Herbert escapes from a death march in the snow with a bundle given him by a man named Ullmann: it contains a set of civilian clothes he can put on over his concentration camp stripes. Thus disguised, he follows the troops to find the way to a railway station, where he jumps on a train posing as a German passenger by calling for his mother in German. He returns thus to Prague, and is hidden in the attic for the duration of the war by a woman who was always friendly. He must remain in the attic even in air raids, because neighbors would report him if he showed himself. The whole trajectory of young Herbert's survival and escape is astonishing.

That's as far as we get to go in the detailed and excellent flashbacks. What Herbert did when the war ended, and how he got to America and became a beloved citizen of Marin County, California and owner of a popular children’s toy and apparel shop, we do not find out - or anything about what it was like for the adult Herbert to go on keeping mum about his tumultuous and horrific teenage experiences for sixty years.

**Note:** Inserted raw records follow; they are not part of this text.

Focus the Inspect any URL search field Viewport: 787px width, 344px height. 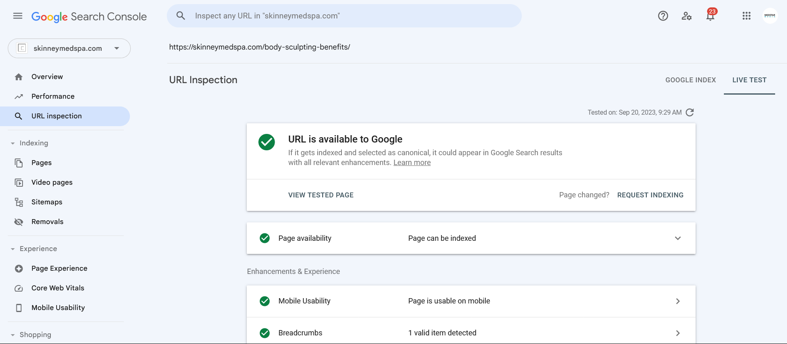(x=344, y=16)
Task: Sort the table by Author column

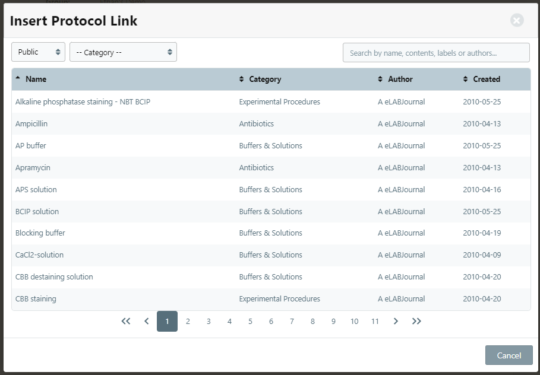Action: point(400,79)
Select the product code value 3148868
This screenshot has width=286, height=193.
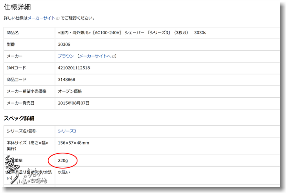[66, 80]
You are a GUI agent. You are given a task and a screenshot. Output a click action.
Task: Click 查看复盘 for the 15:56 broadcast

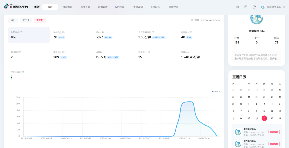[274, 132]
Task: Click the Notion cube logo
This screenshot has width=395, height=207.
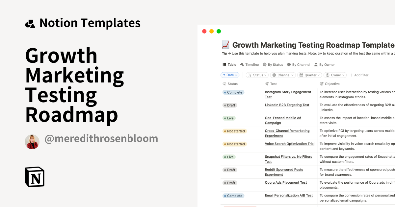Action: click(35, 177)
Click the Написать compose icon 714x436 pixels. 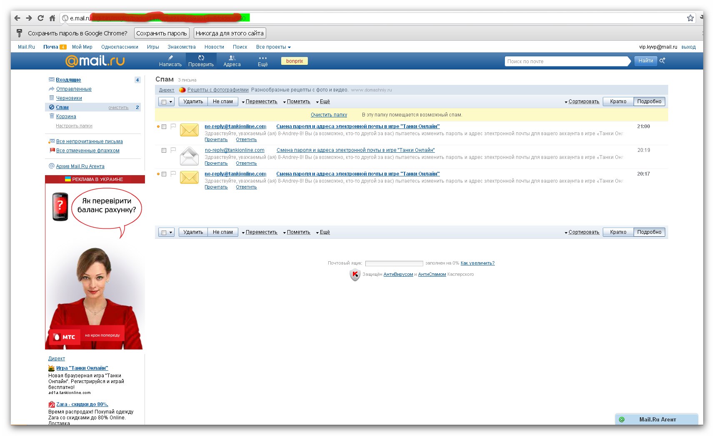(x=170, y=58)
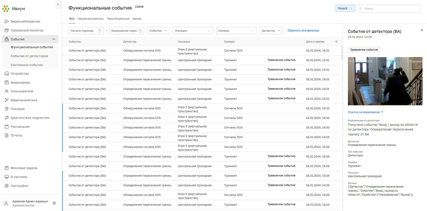427x211 pixels.
Task: Switch to the Архив tab
Action: pyautogui.click(x=137, y=19)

Herbert Heller's flashback memories in Avenue of the Giants have something in common with Lajlos Koltai's Fateless (2005), also about a teenage boy who survived the camps and returned to his home town, in his case Budapest. But the latter was based on the famous 2002 autobiographical novel by the Nobelist Imre Kertész, and contains a great deal more detail. Herbert Heller may have provided a lot more information in his recorded Holocaust reminiscences than is given here, but he did't write a book about them, so his information comes through as more fragmentary - as it is in Avenue of the Giants.

The title refers to the Northern California redwood park, a setting for several key scenes, thus underlining a very particular American baseline for this film, also reportedly Finn Taylor's own home base. The atmospheric flashback sequences were produced under the aegis of Prague's Stillking Films, represented by David Minkowski and Matthew Stillman, and shooting was in Prague and various other Czech towns, as well as the actual sight of the Teresin camp. The film is a little bit schizophrenic, but it pays off.

It's always worthwhile and necessary to tell Holocaust stories to new generations; not many living survivors remain. It's a long time since Fateless came out in 2005. And though not as ruch a tale as Fateless, this new film has its own story to tell about the burden of memory and the healing process of sharing secrets.

For more of Heller's story, see this 2020 article in The Jewish News of Northern California which shows him, at 91, posing with his family of 17. (He died last year, at 93.)

Avenue of the Giants, 100 mins., debuted at The Hamptons Oct. 6, 2023, and was screened for this review as part of the Mill Valley Film Festival. It's expected to be released in 2024.